I grew up as a girl with AD/HD that was noticed by a third grade teacher but when unnoticed and untreated until about three months before the end of my senior year of high school (mostly due to the fact that even in the mid to late nineties, a lot of psychiatrists thought "she's female, too smart, and is bouncing off the wall, she's just bored and needs more advanced classes"), so I identify with your daughter because I've had similar issues.
Some of the things I've noticed from past experience: keeping normal female friends when you have AD/HD is extremely hard, but boys seem to be much more forgiving. Normal girls start playing extremely complex "social politics" from a very young age, and these politics are so complex that an ADHD girl would have a very difficult time even breaching that first layer, much less get the normal girls to stick around. My experience has been that boys are frequently much easier to get along with and much more appreciate of an ADHD girl's unique perspective and contributions. In fact, all but one of my friends throughout preschool and elementary school were boys! They didn't even care if I was athletic or not, since my admitted lack of tact led to many amusing sayings and a great deal of well-placed sarcasm that they found entertaining.
Most of my friends in late junior high/high school fell into these categories: A) slightly older or slightly younger than me, B) also had issues such as ADHD, dyslexia, or Aspergers Syndrome or knew someone who did and were used to dealing with it already, C) were the tomboyish, nerdy girls and other social outcasts, or D) were boys who didn't mind hanging out with a girl who proved that she could keep up with the snarking, as mentioned above.
My advice would be to consider encouraging your daughter to seek out friendship in areas that you might be avoiding because of concern over gender roles or whatever reason you may have; try a co-ed scouting agency such as Camp Fire or Spiral Scouts (it's mostly geared towards Wiccan and other Neo-Pagan families, but they are extremely open and welcoming by nature and most of the kids in those groups have dealt with similar issues at school). Girl scouts at this point, unless you interview the group and discover that they already have a girl with ADHD who might be willing to be friends with your daughter, I really really REALLY advise against because of painful past experiences.
Also try discussing the issue with a school counselor and see if there's other students at the school with learning disabilities or social difficulties, and see if there's a way to arrange a lunch group that your daughter can sit with during lunch or free periods and share experiences.
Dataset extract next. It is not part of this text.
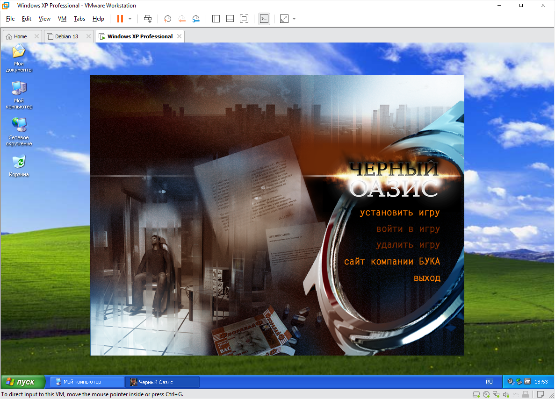Open the VM menu
Image resolution: width=555 pixels, height=399 pixels.
click(x=62, y=19)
And always remember that junior high is the toughest period, but once you get to high school there are a lot (and in most cases, I do mean A LOT) more people to meet and a higher chance of meeting the right group of folks.
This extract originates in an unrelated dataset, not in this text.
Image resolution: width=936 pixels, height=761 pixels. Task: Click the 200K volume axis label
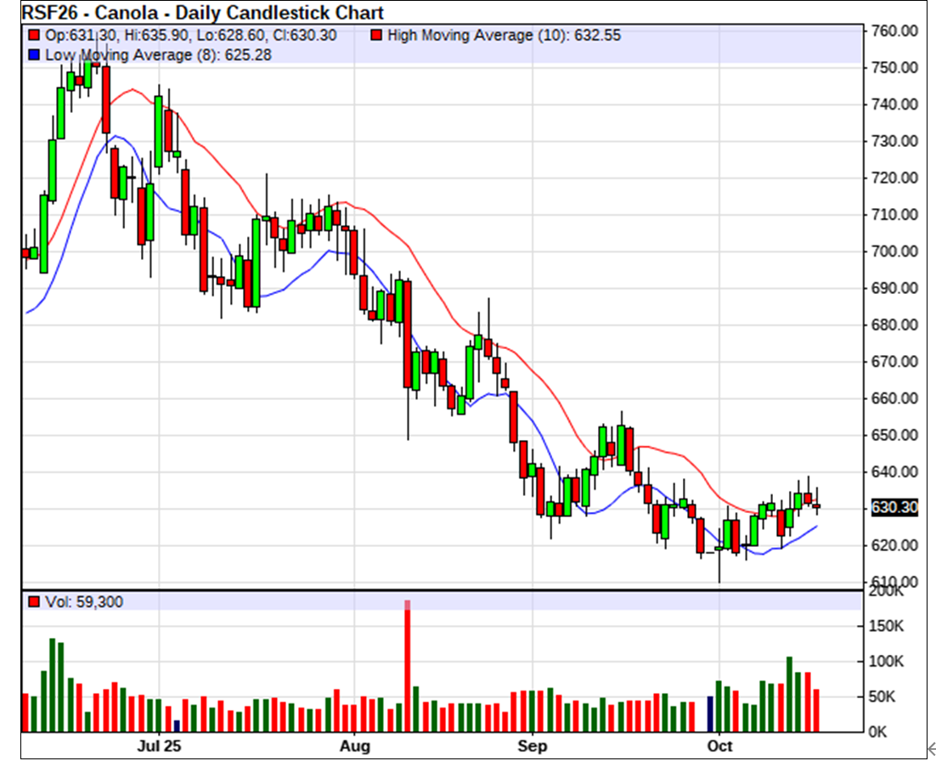885,591
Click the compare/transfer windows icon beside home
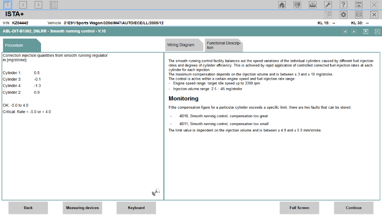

Since this is getting kind of long, in passing I encourage you and your daughter to keep an open mind and start looking for friends in places you haven't considered yet, and to try your best to stick it out. It'll get better soon! Last but not least, you can also check with your doctor or local YMCA etc. for a Big Brother/Big Sister type program or even just a local network of older teens, young women, and others with ADHD who have been through this already who can act as a mentor and also a resource for taking some of the stress off of yourself. This website is a good place to start, and finding an older mentor for her also has the added bonus of giving her someone with the same problems as herself to look up to.
Hope that wasn't too long, and then it helps! Just hang in there!